Angezeigter Text:
<<<<
Angeführte Entscheidungen:
-
Anführungen in anderen Entscheidungen:
-

Sachverhalt und Anträge

I. Die Beschwerde der Patentinhaberin richtet sich gegen die Entscheidung der Einspruchsabtei­lung, mit der das europäische Patent Nr. 2 254 757 widerrufen worden ist.

II. Die Beschwerdeführerin beantragt die Aufhebung der angefochtenen Entscheidung und die Aufrechterhaltung des Patents auf der Grundlage des Anspruchssatzes, der mit der Beschwerdebegründung eingereicht wurde.

III. Die Beschwerdegegnerin I (Einsprechende 1) beantragt die Beschwerde zurückzuweisen. Die Beschwerdegegnerin II (Einsprechende 2) beantragt die Beschwerde aus folgenden Gründen zurückzuweisen:

1) fehlende Substantiierung der Beschwerde mit der Folge, dass die Beschwerde als unzulässig zu verwerfen ist (Regel 101 EPÜ);

2) der mit der Beschwerdebegründung eingereichte Hauptantrag ist verspätet eingereicht (Artikel 12(4) VOBK) und enthält Änderungen, die nicht durch ein Einspruchsgrund verursacht sind (Regel 80 EPÜ) mit der Folge, dass der Hauptantrag nicht zugelassen werden kann;

3) die Ansprüche gemäß Hauptantrag verstoßen gegen Artikel 123(2), Artikel 84 EPÜ 1973 und Artikel 56 EPÜ 1973.

IV. Die Beschwerdegegnerinnen I und II vertreten beide die Auf­fassung, dass der vorliegende einzige Sachantrag nach Artikel 12(4) VOBK nicht zuzulas­sen ist (Einspre­chende 1: Brief vom 10. April 2017, Seite 2, Punkt II.2; Ein­spre­chende 2: Brief 29. März 2017, Seite 1, Punkt 2; Seite 5, Punkt II).

V. Mit Schreiben vom 12. Juni 2017 wurde die Beschwerde­füh­re­rin von der Kammer aufgefordert zu diesem Punkt Stel­lung zu nehmen und hat auf die Entscheidung T 1705/07 verwiesen. Die Kammer äußerte starke Beden­ken, dass der einzige Sachantrag zum Verfahren zugelas­sen werden kann.

VI. Mit Schreiben vom 27. Juni 2017 vertrat die Beschwerde­führerin die Ansicht, dass der vorliegende einzige Sach­antrag nach Artikel 12(4) VOBK zuzulas­sen sei.
>>>>
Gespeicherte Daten
<<<<
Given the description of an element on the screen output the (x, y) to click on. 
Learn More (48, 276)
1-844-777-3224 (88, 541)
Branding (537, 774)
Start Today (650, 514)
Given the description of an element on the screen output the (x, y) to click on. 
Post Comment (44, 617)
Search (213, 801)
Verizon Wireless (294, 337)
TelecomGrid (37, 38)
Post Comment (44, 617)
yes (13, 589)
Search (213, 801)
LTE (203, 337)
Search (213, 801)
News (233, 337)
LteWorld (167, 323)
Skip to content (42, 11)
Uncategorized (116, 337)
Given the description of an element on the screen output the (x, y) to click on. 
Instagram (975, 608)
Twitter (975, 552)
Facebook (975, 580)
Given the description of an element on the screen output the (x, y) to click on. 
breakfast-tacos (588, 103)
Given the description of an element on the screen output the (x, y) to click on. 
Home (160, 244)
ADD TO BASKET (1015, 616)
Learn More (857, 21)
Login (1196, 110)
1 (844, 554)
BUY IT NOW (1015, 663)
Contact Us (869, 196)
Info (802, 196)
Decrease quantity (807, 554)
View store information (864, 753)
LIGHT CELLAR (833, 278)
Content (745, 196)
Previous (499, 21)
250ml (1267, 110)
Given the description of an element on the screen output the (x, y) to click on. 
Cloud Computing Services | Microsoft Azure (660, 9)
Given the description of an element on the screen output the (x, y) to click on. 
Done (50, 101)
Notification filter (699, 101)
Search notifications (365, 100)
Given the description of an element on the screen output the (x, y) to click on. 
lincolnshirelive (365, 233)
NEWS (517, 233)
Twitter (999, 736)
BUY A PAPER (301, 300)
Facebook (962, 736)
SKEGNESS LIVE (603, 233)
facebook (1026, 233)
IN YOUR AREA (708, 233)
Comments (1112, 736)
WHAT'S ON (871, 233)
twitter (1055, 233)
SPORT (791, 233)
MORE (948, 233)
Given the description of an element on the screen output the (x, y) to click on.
>>>>
Zu erledigende Arbeiten:
(A) Gib aus dem Text über das Beschwerdeverfahren den Abschnitt wortgetreu aus, der mit „3) die Ansprüche“ beginnt und bis einschließlich „5, Punkt II).“ reicht.
(B) Ordne die Zeilen der Datensätze vom Anfang bis einschließlich der Zeile mit „Search notifications (365, 100)“ als JSON-Liste von Zeichenketten an, eine Zeichenkette pro Zeile und ohne Leerzeilen. Gib nur diese Zeilen wieder.
Der Text und die Datensätze haben nichts miteinander zu tun.

Antworten je Aufgabe:
(A)
3) die Ansprüche gemäß Hauptantrag verstoßen gegen Artikel 123(2), Artikel 84 EPÜ 1973 und Artikel 56 EPÜ 1973.

IV. Die Beschwerdegegnerinnen I und II vertreten beide die Auf­fassung, dass der vorliegende einzige Sachantrag nach Artikel 12(4) VOBK nicht zuzulas­sen ist (Einspre­chende 1: Brief vom 10. April 2017, Seite 2, Punkt II.2; Ein­spre­chende 2: Brief 29. März 2017, Seite 1, Punkt 2; Seite 5, Punkt II).

(B)
[
  "Given the description of an element on the screen output the (x, y) to click on. ",
  "Learn More (48, 276)",
  "1-844-777-3224 (88, 541)",
  "Branding (537, 774)",
  "Start Today (650, 514)",
  "Given the description of an element on the screen output the (x, y) to click on. ",
  "Post Comment (44, 617)",
  "Search (213, 801)",
  "Verizon Wireless (294, 337)",
  "TelecomGrid (37, 38)",
  "Post Comment (44, 617)",
  "yes (13, 589)",
  "Search (213, 801)",
  "LTE (203, 337)",
  "Search (213, 801)",
  "News (233, 337)",
  "LteWorld (167, 323)",
  "Skip to content (42, 11)",
  "Uncategorized (116, 337)",
  "Given the description of an element on the screen output the (x, y) to click on. ",
  "Instagram (975, 608)",
  "Twitter (975, 552)",
  "Facebook (975, 580)",
  "Given the description of an element on the screen output the (x, y) to click on. ",
  "breakfast-tacos (588, 103)",
  "Given the description of an element on the screen output the (x, y) to click on. ",
  "Home (160, 244)",
  "ADD TO BASKET (1015, 616)",
  "Learn More (857, 21)",
  "Login (1196, 110)",
  "1 (844, 554)",
  "BUY IT NOW (1015, 663)",
  "Contact Us (869, 196)",
  "Info (802, 196)",
  "Decrease quantity (807, 554)",
  "View store information (864, 753)",
  "LIGHT CELLAR (833, 278)",
  "Content (745, 196)",
  "Previous (499, 21)",
  "250ml (1267, 110)",
  "Given the description of an element on the screen output the (x, y) to click on. ",
  "Cloud Computing Services | Microsoft Azure (660, 9)",
  "Given the description of an element on the screen output the (x, y) to click on. ",
  "Done (50, 101)",
  "Notification filter (699, 101)",
  "Search notifications (365, 100)"
]